START Record set
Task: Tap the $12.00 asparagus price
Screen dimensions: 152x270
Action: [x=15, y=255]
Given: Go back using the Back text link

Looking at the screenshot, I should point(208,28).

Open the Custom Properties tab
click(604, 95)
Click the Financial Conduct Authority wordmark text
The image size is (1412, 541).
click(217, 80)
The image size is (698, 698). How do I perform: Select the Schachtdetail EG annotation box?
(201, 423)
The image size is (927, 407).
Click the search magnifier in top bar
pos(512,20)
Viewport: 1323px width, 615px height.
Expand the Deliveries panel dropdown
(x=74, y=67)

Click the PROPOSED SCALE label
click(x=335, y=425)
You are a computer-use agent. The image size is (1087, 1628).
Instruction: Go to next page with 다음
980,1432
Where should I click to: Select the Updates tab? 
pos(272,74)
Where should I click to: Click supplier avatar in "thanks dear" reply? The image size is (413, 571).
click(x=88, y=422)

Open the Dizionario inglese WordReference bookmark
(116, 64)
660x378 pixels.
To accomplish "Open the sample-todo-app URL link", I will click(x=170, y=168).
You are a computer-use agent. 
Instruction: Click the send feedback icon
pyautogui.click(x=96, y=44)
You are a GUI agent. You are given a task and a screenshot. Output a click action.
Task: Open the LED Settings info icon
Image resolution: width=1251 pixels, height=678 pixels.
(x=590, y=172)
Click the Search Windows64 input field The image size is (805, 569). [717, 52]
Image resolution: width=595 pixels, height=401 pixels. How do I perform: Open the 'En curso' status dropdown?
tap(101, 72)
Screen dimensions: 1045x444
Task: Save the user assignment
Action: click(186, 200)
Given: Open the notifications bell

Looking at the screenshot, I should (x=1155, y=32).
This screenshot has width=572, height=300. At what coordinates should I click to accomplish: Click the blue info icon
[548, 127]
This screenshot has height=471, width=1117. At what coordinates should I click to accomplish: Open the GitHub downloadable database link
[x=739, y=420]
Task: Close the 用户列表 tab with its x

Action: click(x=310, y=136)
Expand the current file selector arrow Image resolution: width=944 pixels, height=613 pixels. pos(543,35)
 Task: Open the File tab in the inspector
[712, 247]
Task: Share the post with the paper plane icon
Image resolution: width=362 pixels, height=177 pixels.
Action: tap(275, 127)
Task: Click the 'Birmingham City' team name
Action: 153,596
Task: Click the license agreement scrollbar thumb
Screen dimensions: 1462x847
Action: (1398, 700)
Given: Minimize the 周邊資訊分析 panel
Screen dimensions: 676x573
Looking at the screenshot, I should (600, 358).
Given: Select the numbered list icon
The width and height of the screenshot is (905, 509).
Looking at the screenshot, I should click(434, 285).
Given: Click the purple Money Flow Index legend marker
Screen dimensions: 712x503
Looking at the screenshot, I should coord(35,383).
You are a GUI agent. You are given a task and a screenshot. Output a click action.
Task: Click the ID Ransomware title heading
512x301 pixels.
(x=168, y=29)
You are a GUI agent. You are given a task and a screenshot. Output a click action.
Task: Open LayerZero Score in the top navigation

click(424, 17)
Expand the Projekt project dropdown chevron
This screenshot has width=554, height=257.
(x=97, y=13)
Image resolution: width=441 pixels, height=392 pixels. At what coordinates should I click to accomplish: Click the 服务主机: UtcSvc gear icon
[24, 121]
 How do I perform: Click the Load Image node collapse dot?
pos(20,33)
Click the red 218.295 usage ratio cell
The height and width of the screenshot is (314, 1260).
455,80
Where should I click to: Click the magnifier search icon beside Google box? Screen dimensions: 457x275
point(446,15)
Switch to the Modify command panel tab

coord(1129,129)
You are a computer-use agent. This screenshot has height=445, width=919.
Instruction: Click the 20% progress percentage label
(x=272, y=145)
END Record set
Restate the data exactly, keeping every line intact.

Solution for this problem:
Task: Tap the $12.00 asparagus price
Screen dimensions: 152x270
Action: [x=15, y=255]
Given: Go back using the Back text link

Looking at the screenshot, I should point(208,28).

Open the Custom Properties tab
click(604, 95)
Click the Financial Conduct Authority wordmark text
The image size is (1412, 541).
click(217, 80)
The image size is (698, 698). How do I perform: Select the Schachtdetail EG annotation box?
(201, 423)
The image size is (927, 407).
Click the search magnifier in top bar
pos(512,20)
Viewport: 1323px width, 615px height.
Expand the Deliveries panel dropdown
(x=74, y=67)

Click the PROPOSED SCALE label
click(x=335, y=425)
You are a computer-use agent. The image size is (1087, 1628).
Instruction: Go to next page with 다음
980,1432
Where should I click to: Select the Updates tab? 
pos(272,74)
Where should I click to: Click supplier avatar in "thanks dear" reply? The image size is (413, 571).
click(x=88, y=422)

Open the Dizionario inglese WordReference bookmark
(116, 64)
660x378 pixels.
To accomplish "Open the sample-todo-app URL link", I will click(x=170, y=168).
You are a computer-use agent. 
Instruction: Click the send feedback icon
pyautogui.click(x=96, y=44)
You are a GUI agent. You are given a task and a screenshot. Output a click action.
Task: Open the LED Settings info icon
Image resolution: width=1251 pixels, height=678 pixels.
(x=590, y=172)
Click the Search Windows64 input field The image size is (805, 569). [717, 52]
Image resolution: width=595 pixels, height=401 pixels. How do I perform: Open the 'En curso' status dropdown?
tap(101, 72)
Screen dimensions: 1045x444
Task: Save the user assignment
Action: click(186, 200)
Given: Open the notifications bell

Looking at the screenshot, I should (x=1155, y=32).
This screenshot has width=572, height=300. At what coordinates should I click to accomplish: Click the blue info icon
[548, 127]
This screenshot has height=471, width=1117. At what coordinates should I click to accomplish: Open the GitHub downloadable database link
[x=739, y=420]
Task: Close the 用户列表 tab with its x

Action: click(x=310, y=136)
Expand the current file selector arrow Image resolution: width=944 pixels, height=613 pixels. pos(543,35)
 Task: Open the File tab in the inspector
[712, 247]
Task: Share the post with the paper plane icon
Image resolution: width=362 pixels, height=177 pixels.
Action: tap(275, 127)
Task: Click the 'Birmingham City' team name
Action: 153,596
Task: Click the license agreement scrollbar thumb
Screen dimensions: 1462x847
Action: (1398, 700)
Given: Minimize the 周邊資訊分析 panel
Screen dimensions: 676x573
Looking at the screenshot, I should (600, 358).
Given: Select the numbered list icon
The width and height of the screenshot is (905, 509).
Looking at the screenshot, I should click(434, 285).
Given: Click the purple Money Flow Index legend marker
Screen dimensions: 712x503
Looking at the screenshot, I should coord(35,383).
You are a GUI agent. You are given a task and a screenshot. Output a click action.
Task: Click the ID Ransomware title heading
512x301 pixels.
(x=168, y=29)
You are a GUI agent. You are given a task and a screenshot. Output a click action.
Task: Open LayerZero Score in the top navigation

click(424, 17)
Expand the Projekt project dropdown chevron
This screenshot has width=554, height=257.
(x=97, y=13)
Image resolution: width=441 pixels, height=392 pixels. At what coordinates should I click to accomplish: Click the 服务主机: UtcSvc gear icon
[24, 121]
 How do I perform: Click the Load Image node collapse dot?
pos(20,33)
Click the red 218.295 usage ratio cell
The height and width of the screenshot is (314, 1260).
455,80
Where should I click to: Click the magnifier search icon beside Google box? Screen dimensions: 457x275
point(446,15)
Switch to the Modify command panel tab

coord(1129,129)
You are a computer-use agent. This screenshot has height=445, width=919.
Instruction: Click the 20% progress percentage label
(x=272, y=145)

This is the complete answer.